## The task:
What is needed is an exact copy of every record.

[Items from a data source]
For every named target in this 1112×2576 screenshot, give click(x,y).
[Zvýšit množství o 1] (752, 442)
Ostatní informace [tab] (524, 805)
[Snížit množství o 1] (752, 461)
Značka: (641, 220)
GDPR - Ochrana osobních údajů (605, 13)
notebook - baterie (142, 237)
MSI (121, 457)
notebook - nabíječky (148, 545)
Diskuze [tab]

## Solution below:
For every named target in this 1112×2576 screenshot, give click(x,y).
[Zvýšit množství o 1] (752, 442)
Ostatní informace [tab] (524, 805)
[Snížit množství o 1] (752, 461)
Značka: (641, 220)
GDPR - Ochrana osobních údajů (605, 13)
notebook - baterie (142, 237)
MSI (121, 457)
notebook - nabíječky (148, 545)
Diskuze [tab]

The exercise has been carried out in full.